(Stored data)
+---+

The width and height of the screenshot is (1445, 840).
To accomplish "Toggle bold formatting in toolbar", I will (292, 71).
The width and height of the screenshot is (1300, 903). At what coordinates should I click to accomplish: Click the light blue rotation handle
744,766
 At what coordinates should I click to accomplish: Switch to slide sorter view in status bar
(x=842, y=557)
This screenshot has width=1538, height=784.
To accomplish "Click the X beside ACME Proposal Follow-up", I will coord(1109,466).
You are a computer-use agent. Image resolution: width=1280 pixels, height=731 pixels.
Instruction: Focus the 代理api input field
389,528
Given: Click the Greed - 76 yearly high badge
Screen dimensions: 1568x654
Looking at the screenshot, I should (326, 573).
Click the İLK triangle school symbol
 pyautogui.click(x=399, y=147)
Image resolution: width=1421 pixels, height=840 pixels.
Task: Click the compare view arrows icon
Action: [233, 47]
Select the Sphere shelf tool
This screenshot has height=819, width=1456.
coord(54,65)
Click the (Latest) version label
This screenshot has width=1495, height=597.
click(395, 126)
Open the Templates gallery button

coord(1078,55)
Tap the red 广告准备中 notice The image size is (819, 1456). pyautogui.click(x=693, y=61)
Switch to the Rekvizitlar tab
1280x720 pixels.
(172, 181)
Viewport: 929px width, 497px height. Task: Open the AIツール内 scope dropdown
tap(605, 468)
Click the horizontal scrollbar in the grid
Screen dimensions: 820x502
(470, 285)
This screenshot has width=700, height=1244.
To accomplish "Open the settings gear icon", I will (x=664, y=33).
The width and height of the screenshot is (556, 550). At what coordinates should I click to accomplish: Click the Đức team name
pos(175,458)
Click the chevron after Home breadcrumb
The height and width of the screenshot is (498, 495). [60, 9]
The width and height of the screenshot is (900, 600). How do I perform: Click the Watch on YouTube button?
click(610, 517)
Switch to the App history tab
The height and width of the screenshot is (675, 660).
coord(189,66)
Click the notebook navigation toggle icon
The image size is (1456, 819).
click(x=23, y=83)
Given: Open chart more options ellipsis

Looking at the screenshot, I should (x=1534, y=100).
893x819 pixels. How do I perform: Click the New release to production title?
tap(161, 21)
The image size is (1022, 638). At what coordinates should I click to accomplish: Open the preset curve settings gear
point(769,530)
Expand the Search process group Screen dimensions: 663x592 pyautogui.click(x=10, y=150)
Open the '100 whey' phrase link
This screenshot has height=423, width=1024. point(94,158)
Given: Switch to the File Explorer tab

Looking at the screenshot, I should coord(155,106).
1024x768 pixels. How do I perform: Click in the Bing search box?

+---+

The task: Retype each record in full, please.

Written solution:
The width and height of the screenshot is (1445, 840).
To accomplish "Toggle bold formatting in toolbar", I will (292, 71).
The width and height of the screenshot is (1300, 903). At what coordinates should I click to accomplish: Click the light blue rotation handle
744,766
 At what coordinates should I click to accomplish: Switch to slide sorter view in status bar
(x=842, y=557)
This screenshot has width=1538, height=784.
To accomplish "Click the X beside ACME Proposal Follow-up", I will coord(1109,466).
You are a computer-use agent. Image resolution: width=1280 pixels, height=731 pixels.
Instruction: Focus the 代理api input field
389,528
Given: Click the Greed - 76 yearly high badge
Screen dimensions: 1568x654
Looking at the screenshot, I should (326, 573).
Click the İLK triangle school symbol
 pyautogui.click(x=399, y=147)
Image resolution: width=1421 pixels, height=840 pixels.
Task: Click the compare view arrows icon
Action: [233, 47]
Select the Sphere shelf tool
This screenshot has height=819, width=1456.
coord(54,65)
Click the (Latest) version label
This screenshot has width=1495, height=597.
click(395, 126)
Open the Templates gallery button

coord(1078,55)
Tap the red 广告准备中 notice The image size is (819, 1456). pyautogui.click(x=693, y=61)
Switch to the Rekvizitlar tab
1280x720 pixels.
(172, 181)
Viewport: 929px width, 497px height. Task: Open the AIツール内 scope dropdown
tap(605, 468)
Click the horizontal scrollbar in the grid
Screen dimensions: 820x502
(470, 285)
This screenshot has width=700, height=1244.
To accomplish "Open the settings gear icon", I will (x=664, y=33).
The width and height of the screenshot is (556, 550). At what coordinates should I click to accomplish: Click the Đức team name
pos(175,458)
Click the chevron after Home breadcrumb
The height and width of the screenshot is (498, 495). [60, 9]
The width and height of the screenshot is (900, 600). How do I perform: Click the Watch on YouTube button?
click(610, 517)
Switch to the App history tab
The height and width of the screenshot is (675, 660).
coord(189,66)
Click the notebook navigation toggle icon
The image size is (1456, 819).
click(x=23, y=83)
Given: Open chart more options ellipsis

Looking at the screenshot, I should (x=1534, y=100).
893x819 pixels. How do I perform: Click the New release to production title?
tap(161, 21)
The image size is (1022, 638). At what coordinates should I click to accomplish: Open the preset curve settings gear
point(769,530)
Expand the Search process group Screen dimensions: 663x592 pyautogui.click(x=10, y=150)
Open the '100 whey' phrase link
This screenshot has height=423, width=1024. point(94,158)
Given: Switch to the File Explorer tab

Looking at the screenshot, I should coord(155,106).
1024x768 pixels. How do I perform: Click in the Bing search box?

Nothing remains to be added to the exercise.